Friday, May 24, 2013

Waverly Park

(The following post is an article I wrote about a group of schoolchildren, led by a determined twelve-year-old girl, and their parents who decided to turn a vacant, undevelopable lot behind my house into a park.  A version of this article appeared in the print edition of the Caldwell (N.J.) Progress.)
WEST CALDWELL, NJ- The vacant lot at Forest Avenue and Waverly Place, bisected by a narrow brook, had long been an unusable piece of land that seemed ideal for a park, but it took a determined twelve-year-old girl to make it a reality.
Lia Byrne of Forest Avenue wrote to the West Caldwell Health Department, which owns the property at 140 Forest Avenue, asking if she could remove the garbage and dead branches and limbs from the land and plant flowers in an effort to beautify it.
"I wanted to do something nice for Earth Day," Lia said, "and clean it up."
The response was slow in coming, so Lia wrote the Health Department again, and she and her father Kevin finally got a response on May 13, 2013, less than a month after her initial letter. So on Saturday morning, May 18, Lia, her friends, and several adults got to the work of turning the property into a park – Waverly Park, which they named after the adjacent side street.
"We planned what we were going to do, because we were going to sell root beer floats and lemonade to get money, buy flowers and bags for the garbage, and we needed a lot of helpers, so I asked a lot of my friends and they said they were going to do it," Lia said.

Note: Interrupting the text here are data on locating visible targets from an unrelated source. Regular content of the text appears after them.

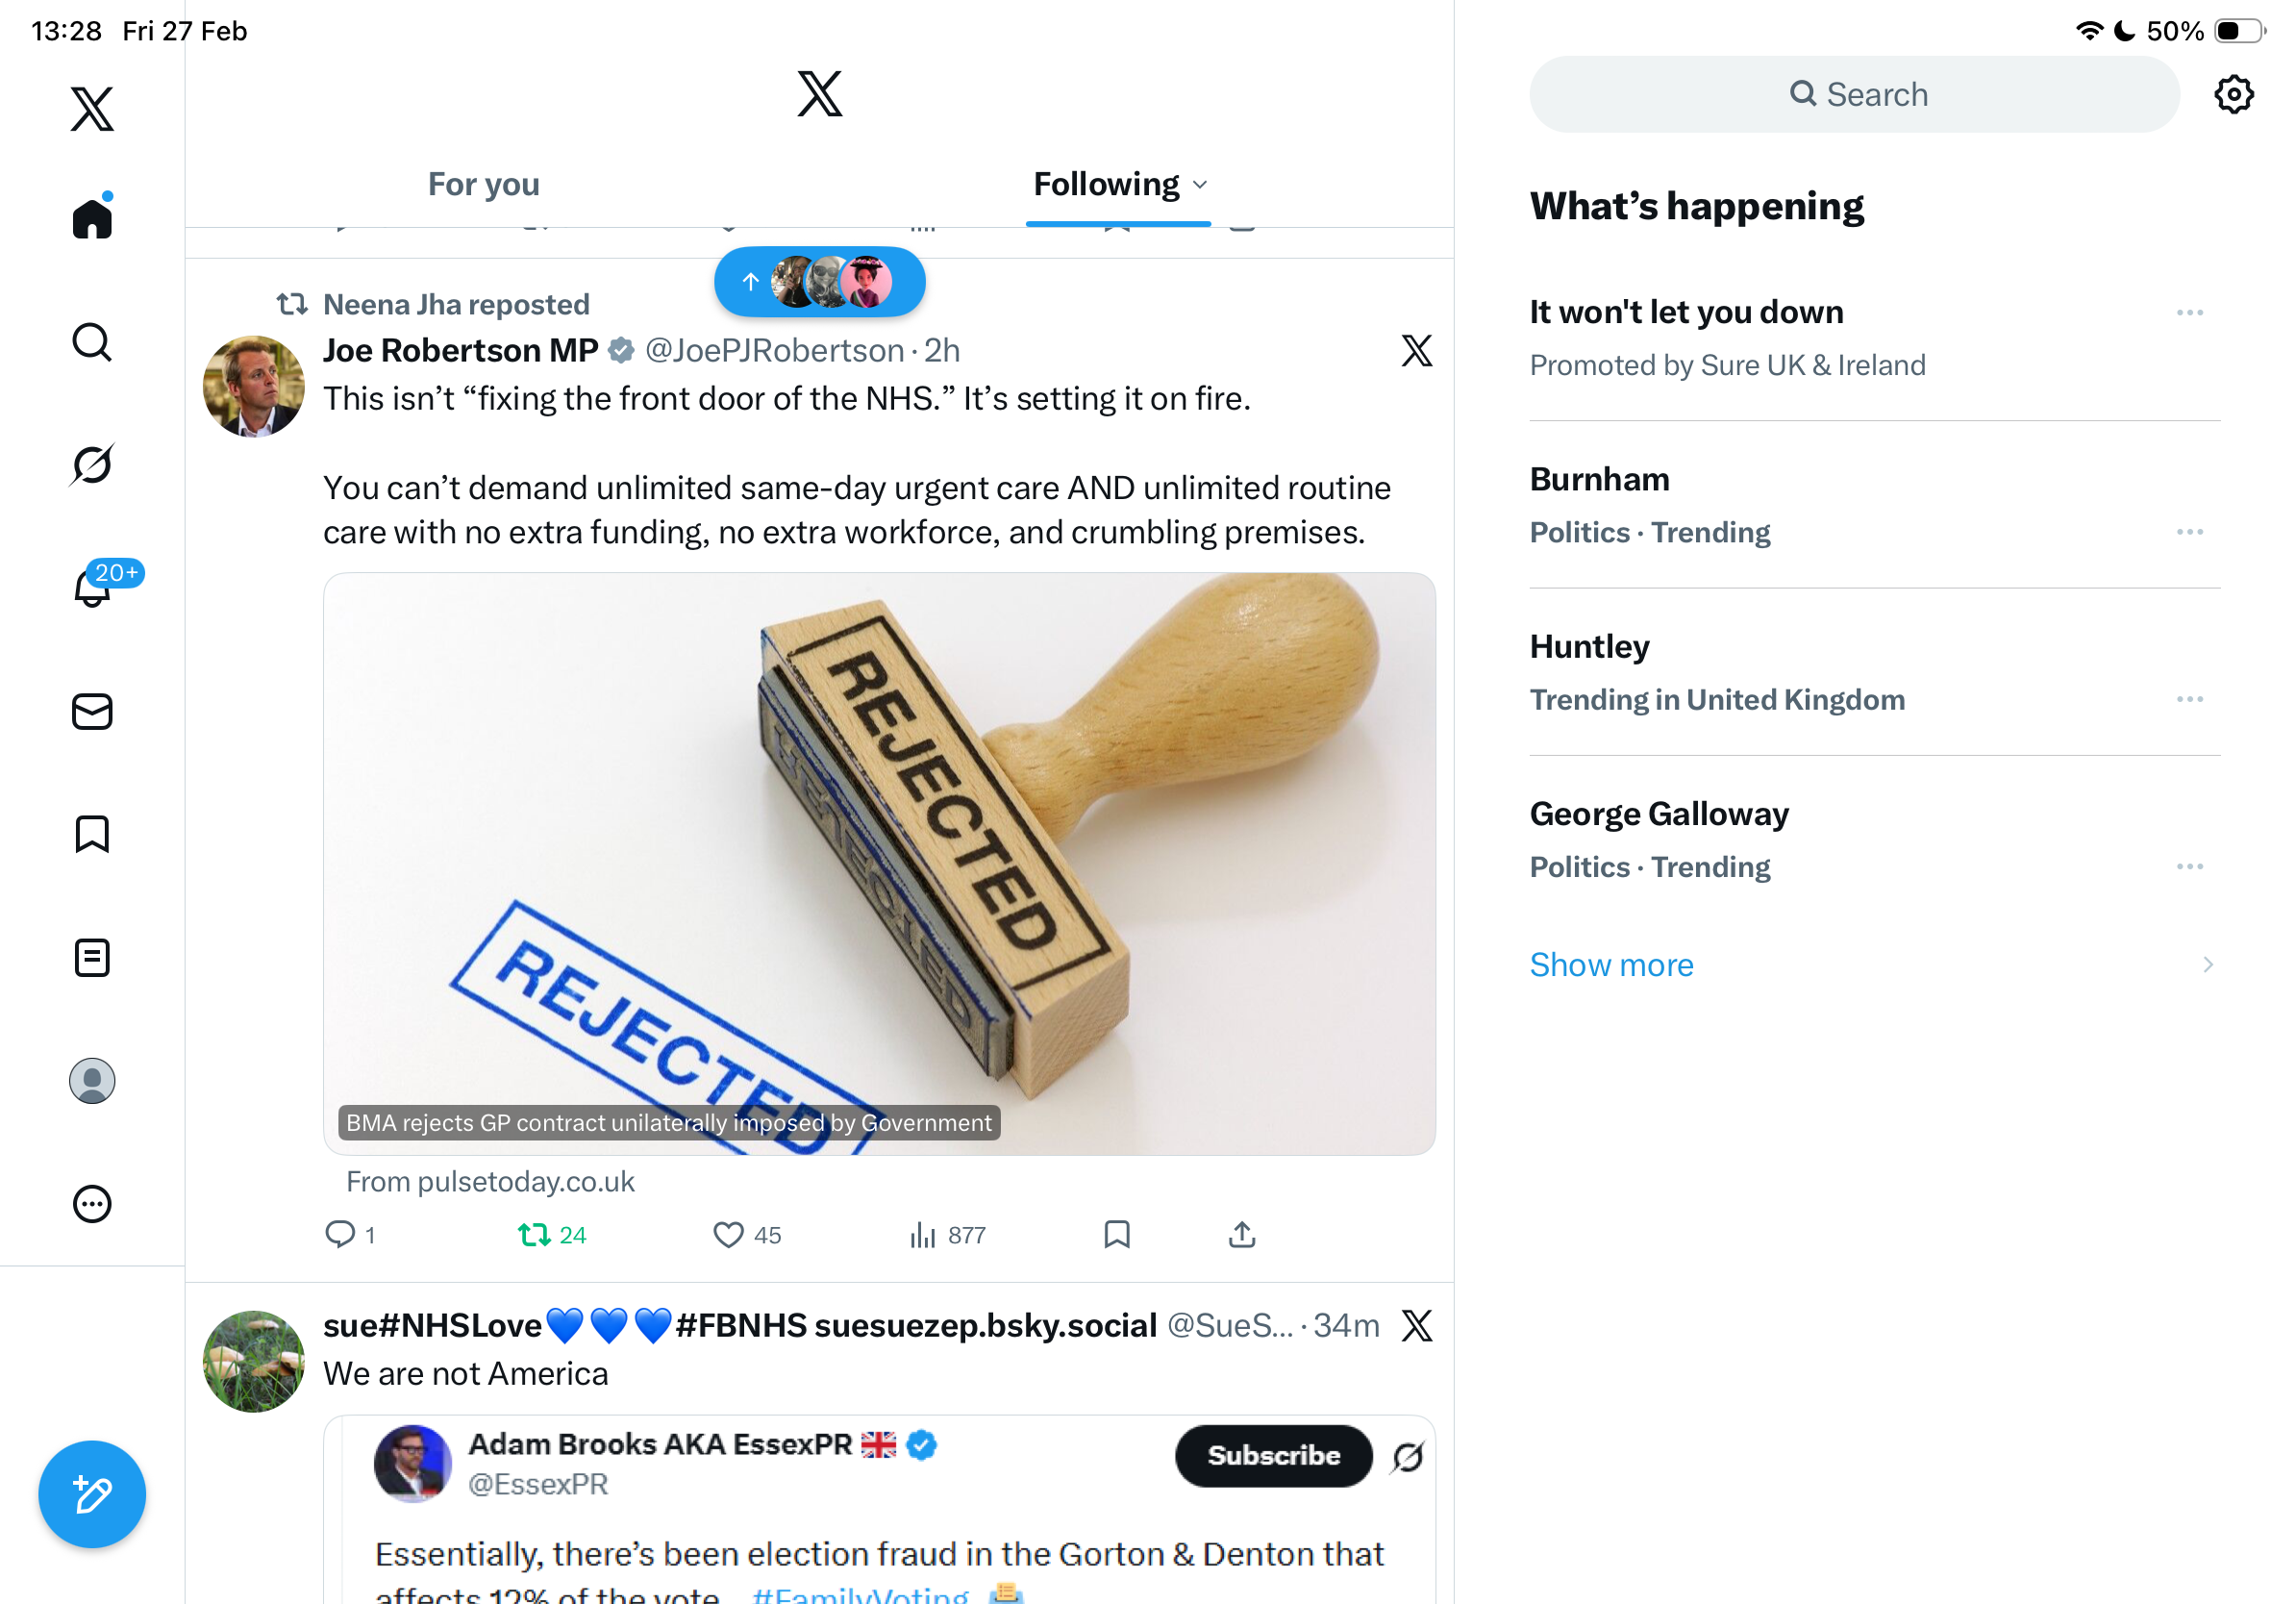Undo repost on Joe Robertson's post

pyautogui.click(x=535, y=1235)
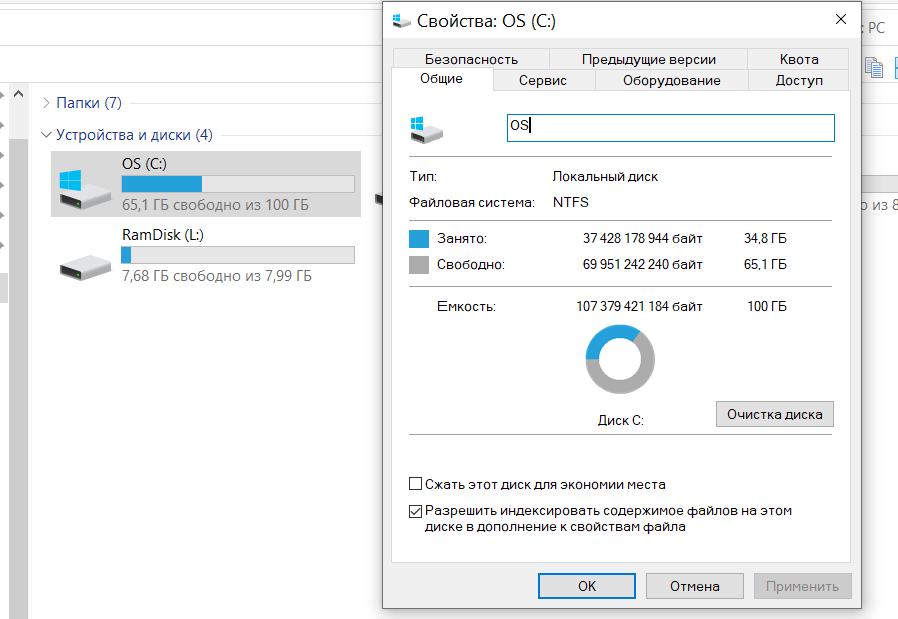Click the copy icon in Explorer toolbar
898x619 pixels.
click(874, 68)
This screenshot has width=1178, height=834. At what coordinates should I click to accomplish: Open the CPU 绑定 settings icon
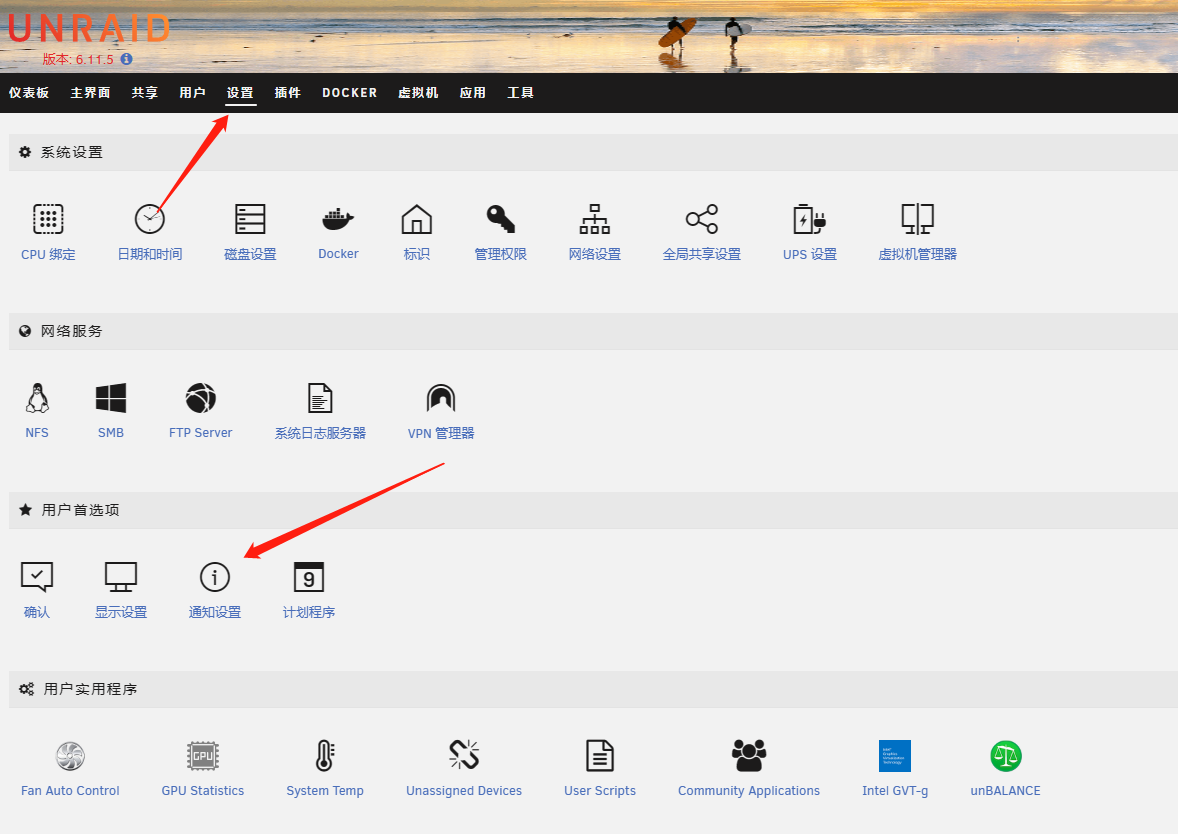(48, 219)
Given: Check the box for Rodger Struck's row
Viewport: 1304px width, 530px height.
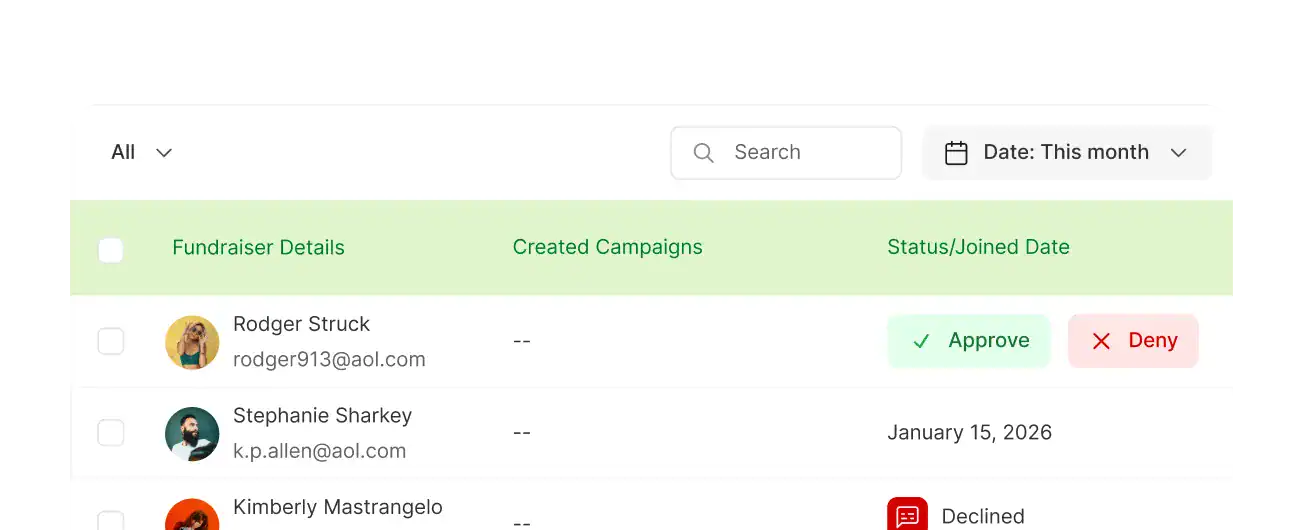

  (Children work on a flower bed in the vacant lot in West Caldwell, New Jersey now known as Waverly Park, on the corner of Forest Avenue and Waverly Place.) 
The children and their parents planted several flowers around rocks and trees and cleared out a great deal of garbage and debris, but there's more to come. Forest Avenue resident Peter Stille and his family donated a bench, which was installed on May 22, and Lia hopes to build a path through the property. Her father's efforts to get someone to remove the stumps from the trees felled by Superstorm Sandy, however, were unsuccessful. But Lia shrugged off the disappointment.
"I don’t think it's too bad with the stumps," she said.
The property now being called Waverly Park has long been a favorite place to play for neighborhood children for decades. One child even built a dam across the brook, which formed a pond that was filled with aquarium fish, but the dam was taken out by the town.
Kevin Byrne said that various people had come by to donate their time and effort. The kids had gotten so much into the project that they were still planting and raking well into the afternoon, even though they planned to be there for a couple of hours in the morning.


(Lia Byrne, right, poses with her friend Ashley Mooney during the planting of flowers in what is now called Waverly Park.)
The property has long been a source of controversy in the neighborhood. Other residents have tried to have a park established there, and a professionally built dam to form a small pond had been suggested, but the Township of West Caldwell did not respond. Residents on Forest Avenue and Hillside Avenue have complained about the failure of the town to clear the dying trees on both sides of the brook. The eastern side of the property has accumulated a good deal of overgrowth and has many fallen trees and tree limbs, which in times of dry weather presents a fire hazard. This is likely to remain a problem, since the trees on the property’s eastern side have been allowed to grow to dangerous heights. With the new attention being given to the area thanks to Lia Byrne and her friends, however, the land being called Waverly Park suddenly has a brighter future.